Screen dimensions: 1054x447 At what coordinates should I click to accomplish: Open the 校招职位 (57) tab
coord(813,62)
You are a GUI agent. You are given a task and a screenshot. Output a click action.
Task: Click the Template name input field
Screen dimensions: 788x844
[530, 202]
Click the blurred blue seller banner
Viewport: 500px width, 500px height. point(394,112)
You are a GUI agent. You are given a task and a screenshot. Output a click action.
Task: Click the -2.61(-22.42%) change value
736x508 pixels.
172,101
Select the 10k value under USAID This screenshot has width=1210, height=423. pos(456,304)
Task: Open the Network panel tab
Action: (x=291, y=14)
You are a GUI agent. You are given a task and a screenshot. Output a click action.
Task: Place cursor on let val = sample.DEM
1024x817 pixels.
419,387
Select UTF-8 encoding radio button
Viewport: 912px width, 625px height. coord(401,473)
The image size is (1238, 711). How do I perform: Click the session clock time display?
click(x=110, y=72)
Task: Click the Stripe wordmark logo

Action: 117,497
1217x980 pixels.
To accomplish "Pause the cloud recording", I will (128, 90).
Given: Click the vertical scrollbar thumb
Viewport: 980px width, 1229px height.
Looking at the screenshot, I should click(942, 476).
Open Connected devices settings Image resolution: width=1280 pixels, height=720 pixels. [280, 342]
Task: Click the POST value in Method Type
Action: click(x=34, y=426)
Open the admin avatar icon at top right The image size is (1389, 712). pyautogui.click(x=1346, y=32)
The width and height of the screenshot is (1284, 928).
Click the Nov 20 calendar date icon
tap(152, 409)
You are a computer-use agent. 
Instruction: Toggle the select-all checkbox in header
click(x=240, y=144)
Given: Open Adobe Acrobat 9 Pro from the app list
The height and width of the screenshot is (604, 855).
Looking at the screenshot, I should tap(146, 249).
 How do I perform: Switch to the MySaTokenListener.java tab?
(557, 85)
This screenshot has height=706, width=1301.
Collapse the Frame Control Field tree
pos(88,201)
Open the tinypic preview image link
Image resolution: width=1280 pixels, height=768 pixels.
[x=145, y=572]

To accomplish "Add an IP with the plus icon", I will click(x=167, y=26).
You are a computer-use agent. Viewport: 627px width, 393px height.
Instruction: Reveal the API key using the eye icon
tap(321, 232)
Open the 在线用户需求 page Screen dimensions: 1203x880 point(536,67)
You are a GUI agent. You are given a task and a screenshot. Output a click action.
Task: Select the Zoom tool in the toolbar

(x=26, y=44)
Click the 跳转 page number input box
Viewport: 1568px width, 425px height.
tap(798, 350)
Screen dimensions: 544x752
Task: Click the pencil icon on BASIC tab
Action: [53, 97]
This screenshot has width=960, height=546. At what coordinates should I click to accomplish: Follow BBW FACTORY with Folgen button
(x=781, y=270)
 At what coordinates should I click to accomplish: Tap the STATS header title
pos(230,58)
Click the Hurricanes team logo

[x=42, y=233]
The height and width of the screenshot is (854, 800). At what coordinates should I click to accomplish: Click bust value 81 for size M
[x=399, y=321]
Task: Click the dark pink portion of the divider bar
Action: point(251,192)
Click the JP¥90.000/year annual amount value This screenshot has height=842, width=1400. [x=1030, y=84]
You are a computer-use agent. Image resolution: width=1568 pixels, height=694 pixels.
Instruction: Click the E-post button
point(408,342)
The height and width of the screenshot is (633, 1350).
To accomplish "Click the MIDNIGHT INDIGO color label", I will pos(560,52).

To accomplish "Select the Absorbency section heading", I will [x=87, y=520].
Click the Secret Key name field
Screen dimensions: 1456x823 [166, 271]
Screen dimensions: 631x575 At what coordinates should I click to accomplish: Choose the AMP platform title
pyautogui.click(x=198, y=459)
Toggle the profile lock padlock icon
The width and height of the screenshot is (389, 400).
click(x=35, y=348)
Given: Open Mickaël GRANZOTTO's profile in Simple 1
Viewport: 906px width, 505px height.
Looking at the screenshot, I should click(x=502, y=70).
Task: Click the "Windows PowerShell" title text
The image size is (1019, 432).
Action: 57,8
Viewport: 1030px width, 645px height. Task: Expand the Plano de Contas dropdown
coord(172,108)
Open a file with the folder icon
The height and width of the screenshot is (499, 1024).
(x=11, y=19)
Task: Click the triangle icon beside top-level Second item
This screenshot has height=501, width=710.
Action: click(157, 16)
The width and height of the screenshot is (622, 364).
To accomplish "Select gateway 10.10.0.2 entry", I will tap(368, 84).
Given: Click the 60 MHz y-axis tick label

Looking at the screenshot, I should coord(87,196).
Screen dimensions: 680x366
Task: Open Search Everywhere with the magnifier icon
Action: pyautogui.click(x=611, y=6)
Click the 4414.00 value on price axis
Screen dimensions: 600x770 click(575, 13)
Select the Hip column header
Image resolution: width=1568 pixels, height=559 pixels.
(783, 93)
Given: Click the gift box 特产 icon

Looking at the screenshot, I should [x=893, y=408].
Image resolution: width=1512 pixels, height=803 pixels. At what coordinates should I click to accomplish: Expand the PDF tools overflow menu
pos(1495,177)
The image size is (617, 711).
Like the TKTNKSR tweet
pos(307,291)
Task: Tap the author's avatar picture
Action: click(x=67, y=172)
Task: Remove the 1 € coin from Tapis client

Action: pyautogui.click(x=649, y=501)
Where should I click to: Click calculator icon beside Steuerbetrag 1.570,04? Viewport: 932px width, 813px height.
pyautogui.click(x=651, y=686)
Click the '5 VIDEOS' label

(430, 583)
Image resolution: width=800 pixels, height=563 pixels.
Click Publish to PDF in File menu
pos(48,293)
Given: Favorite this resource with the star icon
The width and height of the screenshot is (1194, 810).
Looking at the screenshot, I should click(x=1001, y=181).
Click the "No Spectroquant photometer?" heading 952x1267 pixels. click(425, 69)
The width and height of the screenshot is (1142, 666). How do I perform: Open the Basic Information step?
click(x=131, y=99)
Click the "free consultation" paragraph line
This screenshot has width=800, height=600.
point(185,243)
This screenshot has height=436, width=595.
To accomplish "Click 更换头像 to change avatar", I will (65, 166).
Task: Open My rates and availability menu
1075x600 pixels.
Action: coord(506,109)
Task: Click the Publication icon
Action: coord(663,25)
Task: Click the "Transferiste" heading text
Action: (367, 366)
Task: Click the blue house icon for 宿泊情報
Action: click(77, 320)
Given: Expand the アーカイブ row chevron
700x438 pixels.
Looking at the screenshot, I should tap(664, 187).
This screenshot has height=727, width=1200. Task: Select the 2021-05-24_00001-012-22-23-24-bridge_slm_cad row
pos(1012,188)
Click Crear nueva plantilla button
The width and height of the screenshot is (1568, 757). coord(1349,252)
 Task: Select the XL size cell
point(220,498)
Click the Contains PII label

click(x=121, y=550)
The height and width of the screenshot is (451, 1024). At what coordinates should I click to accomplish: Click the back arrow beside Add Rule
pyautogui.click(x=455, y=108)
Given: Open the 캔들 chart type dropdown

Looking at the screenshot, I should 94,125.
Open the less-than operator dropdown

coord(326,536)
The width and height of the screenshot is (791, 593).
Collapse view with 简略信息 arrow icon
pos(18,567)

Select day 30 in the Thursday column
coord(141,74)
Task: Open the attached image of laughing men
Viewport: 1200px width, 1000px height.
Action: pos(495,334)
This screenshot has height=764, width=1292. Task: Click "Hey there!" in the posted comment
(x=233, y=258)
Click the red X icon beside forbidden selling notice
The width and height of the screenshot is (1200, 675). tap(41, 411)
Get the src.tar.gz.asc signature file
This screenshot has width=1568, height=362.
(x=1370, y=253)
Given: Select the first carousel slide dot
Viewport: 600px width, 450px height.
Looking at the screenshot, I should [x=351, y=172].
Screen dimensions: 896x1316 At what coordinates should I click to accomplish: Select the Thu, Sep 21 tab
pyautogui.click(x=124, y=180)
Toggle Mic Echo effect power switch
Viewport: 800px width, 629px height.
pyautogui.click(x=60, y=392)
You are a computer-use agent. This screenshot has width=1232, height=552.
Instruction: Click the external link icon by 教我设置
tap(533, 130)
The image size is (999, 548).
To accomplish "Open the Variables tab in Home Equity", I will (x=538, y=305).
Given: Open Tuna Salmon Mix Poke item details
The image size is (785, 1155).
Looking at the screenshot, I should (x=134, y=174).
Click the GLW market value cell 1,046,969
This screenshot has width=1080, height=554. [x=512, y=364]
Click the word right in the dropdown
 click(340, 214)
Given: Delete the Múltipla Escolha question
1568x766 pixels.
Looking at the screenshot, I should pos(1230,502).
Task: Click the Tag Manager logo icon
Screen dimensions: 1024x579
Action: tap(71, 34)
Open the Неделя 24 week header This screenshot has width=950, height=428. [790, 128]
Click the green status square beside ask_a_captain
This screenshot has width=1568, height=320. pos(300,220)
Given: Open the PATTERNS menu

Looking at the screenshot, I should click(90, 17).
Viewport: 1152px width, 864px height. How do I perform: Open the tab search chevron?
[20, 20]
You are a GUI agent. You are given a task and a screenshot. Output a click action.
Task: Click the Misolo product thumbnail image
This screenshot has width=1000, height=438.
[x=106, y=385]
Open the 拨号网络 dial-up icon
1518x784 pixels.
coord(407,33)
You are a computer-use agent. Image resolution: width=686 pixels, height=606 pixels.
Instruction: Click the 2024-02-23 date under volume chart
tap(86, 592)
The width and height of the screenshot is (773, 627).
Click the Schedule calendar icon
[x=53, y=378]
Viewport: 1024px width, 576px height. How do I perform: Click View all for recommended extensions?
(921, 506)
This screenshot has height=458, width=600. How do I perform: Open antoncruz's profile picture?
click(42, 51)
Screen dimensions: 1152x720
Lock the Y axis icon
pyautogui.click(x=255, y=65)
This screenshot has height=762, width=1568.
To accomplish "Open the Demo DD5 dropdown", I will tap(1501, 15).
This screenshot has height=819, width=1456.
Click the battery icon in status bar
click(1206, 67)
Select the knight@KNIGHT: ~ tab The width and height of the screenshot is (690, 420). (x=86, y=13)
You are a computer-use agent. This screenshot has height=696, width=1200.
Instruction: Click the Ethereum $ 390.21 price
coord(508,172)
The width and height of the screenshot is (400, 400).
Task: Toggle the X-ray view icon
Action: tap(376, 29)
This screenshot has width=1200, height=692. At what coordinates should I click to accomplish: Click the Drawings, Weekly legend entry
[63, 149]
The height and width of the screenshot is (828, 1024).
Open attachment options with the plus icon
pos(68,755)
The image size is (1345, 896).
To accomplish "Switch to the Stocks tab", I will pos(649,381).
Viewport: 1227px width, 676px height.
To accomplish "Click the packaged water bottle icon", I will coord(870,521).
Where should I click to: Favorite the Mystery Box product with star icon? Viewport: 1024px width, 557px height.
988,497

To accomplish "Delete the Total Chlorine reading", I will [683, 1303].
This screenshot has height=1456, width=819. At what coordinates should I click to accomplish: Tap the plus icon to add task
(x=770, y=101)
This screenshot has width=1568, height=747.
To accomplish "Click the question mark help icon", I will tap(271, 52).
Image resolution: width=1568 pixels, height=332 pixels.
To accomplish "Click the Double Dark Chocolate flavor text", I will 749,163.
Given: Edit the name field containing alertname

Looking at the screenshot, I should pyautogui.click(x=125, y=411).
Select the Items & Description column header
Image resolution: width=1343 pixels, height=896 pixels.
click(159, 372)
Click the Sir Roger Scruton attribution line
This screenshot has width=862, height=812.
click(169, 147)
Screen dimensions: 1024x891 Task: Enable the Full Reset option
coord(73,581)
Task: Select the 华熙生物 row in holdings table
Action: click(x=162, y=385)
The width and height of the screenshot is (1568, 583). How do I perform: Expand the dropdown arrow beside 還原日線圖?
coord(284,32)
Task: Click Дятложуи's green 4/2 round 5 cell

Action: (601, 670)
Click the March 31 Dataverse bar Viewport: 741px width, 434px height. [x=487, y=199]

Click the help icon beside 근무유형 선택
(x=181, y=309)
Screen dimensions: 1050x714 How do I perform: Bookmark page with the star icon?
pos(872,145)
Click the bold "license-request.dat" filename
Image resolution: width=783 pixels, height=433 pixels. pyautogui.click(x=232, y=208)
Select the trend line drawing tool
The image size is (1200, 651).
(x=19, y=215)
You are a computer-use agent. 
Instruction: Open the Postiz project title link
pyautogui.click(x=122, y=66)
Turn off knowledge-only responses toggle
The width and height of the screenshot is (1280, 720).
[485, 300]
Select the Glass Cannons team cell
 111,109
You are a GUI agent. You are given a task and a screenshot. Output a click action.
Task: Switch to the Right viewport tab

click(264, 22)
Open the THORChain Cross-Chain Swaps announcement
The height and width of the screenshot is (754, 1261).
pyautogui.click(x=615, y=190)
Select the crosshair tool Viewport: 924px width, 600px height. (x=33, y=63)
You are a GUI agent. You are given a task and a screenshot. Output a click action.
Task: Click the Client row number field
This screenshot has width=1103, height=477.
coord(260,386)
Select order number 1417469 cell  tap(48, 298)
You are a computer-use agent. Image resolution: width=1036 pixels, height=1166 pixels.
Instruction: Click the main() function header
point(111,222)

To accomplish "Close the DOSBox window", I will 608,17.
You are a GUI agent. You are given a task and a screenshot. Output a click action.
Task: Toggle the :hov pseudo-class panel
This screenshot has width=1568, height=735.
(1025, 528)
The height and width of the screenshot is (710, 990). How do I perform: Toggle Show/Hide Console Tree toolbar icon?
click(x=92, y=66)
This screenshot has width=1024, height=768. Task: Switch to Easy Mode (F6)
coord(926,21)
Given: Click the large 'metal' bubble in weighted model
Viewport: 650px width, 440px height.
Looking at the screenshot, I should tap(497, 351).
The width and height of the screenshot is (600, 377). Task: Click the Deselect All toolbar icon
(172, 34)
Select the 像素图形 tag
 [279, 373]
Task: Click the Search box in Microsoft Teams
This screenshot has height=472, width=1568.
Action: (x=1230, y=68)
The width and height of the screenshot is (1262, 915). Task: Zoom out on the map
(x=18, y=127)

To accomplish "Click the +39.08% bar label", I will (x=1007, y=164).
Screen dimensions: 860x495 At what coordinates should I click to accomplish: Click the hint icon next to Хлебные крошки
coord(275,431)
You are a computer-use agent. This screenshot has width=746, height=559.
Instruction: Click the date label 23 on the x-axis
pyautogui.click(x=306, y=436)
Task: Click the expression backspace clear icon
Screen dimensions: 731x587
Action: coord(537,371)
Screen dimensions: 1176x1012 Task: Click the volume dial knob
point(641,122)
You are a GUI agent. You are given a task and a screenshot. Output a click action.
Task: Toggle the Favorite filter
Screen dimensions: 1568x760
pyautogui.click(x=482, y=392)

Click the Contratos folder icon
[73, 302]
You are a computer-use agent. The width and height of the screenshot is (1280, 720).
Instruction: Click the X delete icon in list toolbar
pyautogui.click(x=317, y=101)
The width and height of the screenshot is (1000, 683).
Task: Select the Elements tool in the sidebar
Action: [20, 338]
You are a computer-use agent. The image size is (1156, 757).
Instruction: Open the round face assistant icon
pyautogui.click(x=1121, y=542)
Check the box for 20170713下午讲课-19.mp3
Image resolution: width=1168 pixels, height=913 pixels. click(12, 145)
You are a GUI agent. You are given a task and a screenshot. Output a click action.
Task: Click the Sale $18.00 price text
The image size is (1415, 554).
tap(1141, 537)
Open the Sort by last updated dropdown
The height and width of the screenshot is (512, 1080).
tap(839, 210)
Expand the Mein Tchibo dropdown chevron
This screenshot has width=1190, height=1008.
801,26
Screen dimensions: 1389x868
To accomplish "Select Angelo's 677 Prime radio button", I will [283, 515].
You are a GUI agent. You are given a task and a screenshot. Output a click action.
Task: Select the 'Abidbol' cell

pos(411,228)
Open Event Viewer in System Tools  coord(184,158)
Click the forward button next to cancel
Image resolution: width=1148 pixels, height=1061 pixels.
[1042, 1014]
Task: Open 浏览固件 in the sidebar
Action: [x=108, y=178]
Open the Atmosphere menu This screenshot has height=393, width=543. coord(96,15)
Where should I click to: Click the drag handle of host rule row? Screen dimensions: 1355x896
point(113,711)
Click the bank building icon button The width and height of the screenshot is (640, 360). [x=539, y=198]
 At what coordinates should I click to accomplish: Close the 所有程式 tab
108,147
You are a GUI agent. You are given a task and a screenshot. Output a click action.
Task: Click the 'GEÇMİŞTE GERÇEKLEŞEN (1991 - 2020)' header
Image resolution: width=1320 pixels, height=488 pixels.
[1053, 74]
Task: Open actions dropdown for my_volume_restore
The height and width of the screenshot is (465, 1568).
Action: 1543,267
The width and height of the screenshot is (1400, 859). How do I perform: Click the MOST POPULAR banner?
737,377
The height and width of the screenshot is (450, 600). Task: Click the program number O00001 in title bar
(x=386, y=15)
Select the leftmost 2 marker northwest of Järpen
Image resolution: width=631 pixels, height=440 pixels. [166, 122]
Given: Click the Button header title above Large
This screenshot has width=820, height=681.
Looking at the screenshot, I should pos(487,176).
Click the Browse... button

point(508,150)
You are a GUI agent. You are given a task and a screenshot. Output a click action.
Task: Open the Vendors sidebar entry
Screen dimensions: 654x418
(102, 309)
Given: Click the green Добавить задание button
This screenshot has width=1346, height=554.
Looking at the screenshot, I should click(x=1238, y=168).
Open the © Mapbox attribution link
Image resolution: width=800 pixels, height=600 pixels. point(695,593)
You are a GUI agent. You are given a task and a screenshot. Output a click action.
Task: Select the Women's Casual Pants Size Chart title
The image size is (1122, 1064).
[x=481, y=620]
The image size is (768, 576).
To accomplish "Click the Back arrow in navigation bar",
§ §
Your answer should be the lines of the listing above between the line holding "Image resolution: width=1568 pixels, height=332" and the line holding "Click the March", inclusive, restated word for word and alone.

Image resolution: width=1568 pixels, height=332 pixels.
To accomplish "Click the Double Dark Chocolate flavor text", I will 749,163.
Given: Edit the name field containing alertname

Looking at the screenshot, I should pyautogui.click(x=125, y=411).
Select the Items & Description column header
Image resolution: width=1343 pixels, height=896 pixels.
click(159, 372)
Click the Sir Roger Scruton attribution line
This screenshot has width=862, height=812.
click(169, 147)
Screen dimensions: 1024x891 Task: Enable the Full Reset option
coord(73,581)
Task: Select the 华熙生物 row in holdings table
Action: click(x=162, y=385)
The width and height of the screenshot is (1568, 583). How do I perform: Expand the dropdown arrow beside 還原日線圖?
coord(284,32)
Task: Click Дятложуи's green 4/2 round 5 cell

Action: (601, 670)
Click the March 31 Dataverse bar Viewport: 741px width, 434px height. [x=487, y=199]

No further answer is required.